– Ты хотя бы помнишь, – тихо произносит она.
– И что в этом хорошего? Уж лучше бы забыть, честное слово.
– О, ты же не знаешь, каково это.
– А, прошлое. Проклятое прошлое. Не такое уж оно прекрасное. Просто мертвое.
Она качает головой.
– Наше прошлое никогда не умирает. Ты читал Сартра?
– Нет.
– Жаль. Он мог бы здорово помочь тем, кто там долго живет. Например, он предполагает, что есть два способа смотреть в прошлое. Можно думать о нем как о чем-то мертвом и зафиксированном навечно, как если бы оно было частью тебя, но ты никогда не можешь изменить ни его само, ни то, что оно означает. В этом случае твое прошлое ограничено и даже может влиять на то, кто ты есть. Но Сартр не соглашается с таким способом. Он говорит, что прошлое непрерывно меняется в силу того, что мы совершаем в настоящем. Значение прошлого переменно, как наша свобода в настоящем, потому что каждое наше новое действие может перевернуть все с ног на голову!
– Экзистенциализм, – хмыкает Роджер.
– Ну, называй как хочешь. Это часть философии свободы, о которой писал Сартр.
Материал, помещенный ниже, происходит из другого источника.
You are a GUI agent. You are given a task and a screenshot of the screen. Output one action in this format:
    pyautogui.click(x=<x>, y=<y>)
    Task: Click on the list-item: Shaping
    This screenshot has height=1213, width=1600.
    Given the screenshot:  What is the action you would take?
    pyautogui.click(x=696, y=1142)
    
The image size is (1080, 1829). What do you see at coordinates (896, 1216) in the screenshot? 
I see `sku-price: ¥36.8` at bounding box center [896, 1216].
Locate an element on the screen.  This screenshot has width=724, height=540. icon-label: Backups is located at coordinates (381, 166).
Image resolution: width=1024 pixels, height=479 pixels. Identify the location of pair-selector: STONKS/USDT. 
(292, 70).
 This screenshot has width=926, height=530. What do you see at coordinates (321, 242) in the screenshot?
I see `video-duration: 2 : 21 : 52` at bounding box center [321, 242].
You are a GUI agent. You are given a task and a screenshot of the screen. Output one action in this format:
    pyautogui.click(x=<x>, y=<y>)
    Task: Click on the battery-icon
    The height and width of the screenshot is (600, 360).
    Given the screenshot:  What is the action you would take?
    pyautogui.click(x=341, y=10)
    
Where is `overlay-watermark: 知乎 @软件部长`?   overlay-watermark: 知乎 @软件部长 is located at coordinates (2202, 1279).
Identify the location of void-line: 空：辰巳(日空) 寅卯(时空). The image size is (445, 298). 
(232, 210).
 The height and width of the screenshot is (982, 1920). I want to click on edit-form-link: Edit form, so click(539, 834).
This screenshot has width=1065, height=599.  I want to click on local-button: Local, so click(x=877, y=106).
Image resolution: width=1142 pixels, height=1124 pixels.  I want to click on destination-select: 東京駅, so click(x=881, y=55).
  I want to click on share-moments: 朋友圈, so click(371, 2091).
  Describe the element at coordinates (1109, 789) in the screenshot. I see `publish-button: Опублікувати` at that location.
Он говорит, что единственный способ возыметь власть над прошлым – независимо от того, помнишь ты его или нет, я бы сказала, – это дополнить его новыми действиями, которые придадут ему новую ценность. Он называет это «принятием» прошлого.
– Только иногда это бывает невозможно.
– Не для Сартра. Прошлое всегда принято, потому что мы не вольны перестать создавать для него новые ценности. Вопрос лишь в том, что это за ценности. Для Сартра вопрос не в том, примешь ли свое прошлое, а в том, каким ты его примешь.
– А для тебя?
– Я с ним в этом солидарна. Поэтому и читаю его последние несколько лет. Это помогает мне понимать вещи.
– Хм. – Роджер обдумывает ее слова. – В колледже ты училась на английском, ты это знала?
Она не отвечает.
– Так… – Она легонько подталкивает его плечом. – Ты должен решить, каким примешь свое прошлое. Теперь, когда твоего Марса уже нет.
Он вновь задумывается. Она поднимается.
– Завтра мне еще заниматься снабжением.
– Ладно. Увидимся в шатре.
Немного смятенный, он смотрит, как она уходит. Высокая темная фигура на фоне неба. Женщина, которую он помнит, была не такой. После того, что она сейчас сказала, эта мысль кажется ему почти смешной.
Следующие несколько дней все члены команды вовсю переносят снаряжение в Третий лагерь, кроме двоих, которых отправили искать путь к следующему. Как оказалось, сам Овраг прекрасно подходит для использования лебедки, поэтому бо́льшую часть вещей поднимают в Третий лагерь сразу же после того, как ее приносят во Второй. Каждый вечер они переговариваются по радио, и Айлин подбивает итоги прошедшего дня и раздает приказы на следующий. Находясь в других лагерях, Роджер прислушивается к ее голосу, обращая внимание на ее расслабленный тон, на то, как она на ходу принимает решения и как легко меняет манеру общения в зависимости от того, к кому обращается. Роджер приходит к мнению, что она весьма хороша в своем деле, и задумывается, относятся ли их беседы только лишь к ее рабочим обязанностям. Почему-то ему кажется, что нет.
Получив указания, Роджер и Стефан рано, на зеркальном рассвете, проворно поднимаются по перилам над Третьим лагерем, включив фонарики на своих шлемах, чтобы усилить свет, направляемый зеркалами. Роджер в этой ранней вылазке чувствует себя хорошо. На вершине питча перила крепятся к узлу крюков, забитых в широкую, крошащуюся трещину. Солнце встает, и яркие лучи внезапно начинают светить в глаза. Роджер продолжает подниматься, подает знак вниз и начинает восхождение по Оврагу.